Старик повернулся и шелестящим голосом сказал: "Этот снег засыплет всю провинцию. Он идет над темным океаном. Он идет над вершинами Скалистых гор. Он идет даже над тем маленьким кладбищем... маленьким-маленьким кладбищем..."
Старик исчез, растворившись в снежном вихре, и вместо него Флад увидел занесенный снегом склон горы и разбросанные на нем куски фюзеляжа. Он понял, что видит могилу отца.
Издалека послышался грохот прибоя. Черные волны били о берег, на котором стояли покосившиеся кресты и надгробия.
"Это старое индейское кладбище, – сказал голос, – на западе Ванкувера. В одной из его могил зарыт твой брат".
Он снова увидел сани, но теперь в них, кроме старика, сидел плечистый мужчина с колючей бородой. Он положил руку на плечо соседу.
«Странно, что они дружат. Такие разные...»
"Снег падает над всей Вселенной, сын мой, – сказал старик, – над живыми и над мертвыми".
"Она умерла, – добавил другой, – но ты жив. Если не можешь ничего сделать для себя, сделай для нее. Ты ведь ее любил. Смотри!"
Эл Флад увидел себя, засыпанного снегом, и тот же снег на стоянке, на котором красным пятном растеклась кровь Женевьевы.
"Умри за дело, – сказал Хемингуэй. – Не трать жизнь напрасно".
"Умри со смыслом, – поддержал его Джойс. – Поборись за свою смерть".
Тут они исчезли, и остался только снег. Эл Флад услышал собственный захлебывающийся кашель.
"Предсмертный хрип, – подумал он. – Уже скоро".
Он медленно поднялся и, держась руками за контейнер, повернулся.
"Сейчас он будет здесь.
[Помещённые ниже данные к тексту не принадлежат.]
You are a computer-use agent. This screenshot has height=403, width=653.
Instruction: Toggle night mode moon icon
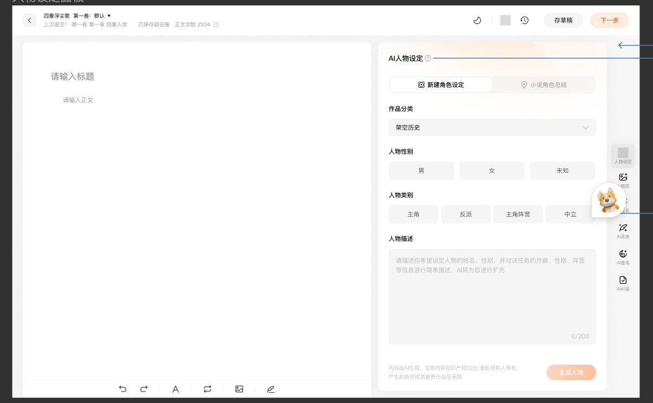coord(477,21)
Приготовься, Эл".
Внезапно он увидел окно.
Окно в стене справа от него, недалеко от земли. Оно, похоже, не открывалось годами и было покрыто слоем грязи.
Флад разбил стекло рукояткой 38-го и втиснулся внутрь.
И упал с высоты восьми футов в подвал.
* * *
20.00
Спарки услышал звон стекла.
Осторожно. Не показывайся раньше времени.
Он вошел в пространство между стеной и контейнерами и успел увидеть, как ноги Флада исчезают в окне.
Убийца кинулся в ту сторону, подняв пистолет.
* * *
20.01
Место было таким странным, что сперва Фладу показалось, что он опять бредит. Потом он решил, что вернулся в детство и попал на карнавал.
Вокруг него столпились Микки-Маус и Граф Монте-Кристо, Янки из Коннектикута и Последний из могикан, русский казак и римский центурион. Куклы стояли, прислонившись к стенам, лежали на столах, свисали с крючьев.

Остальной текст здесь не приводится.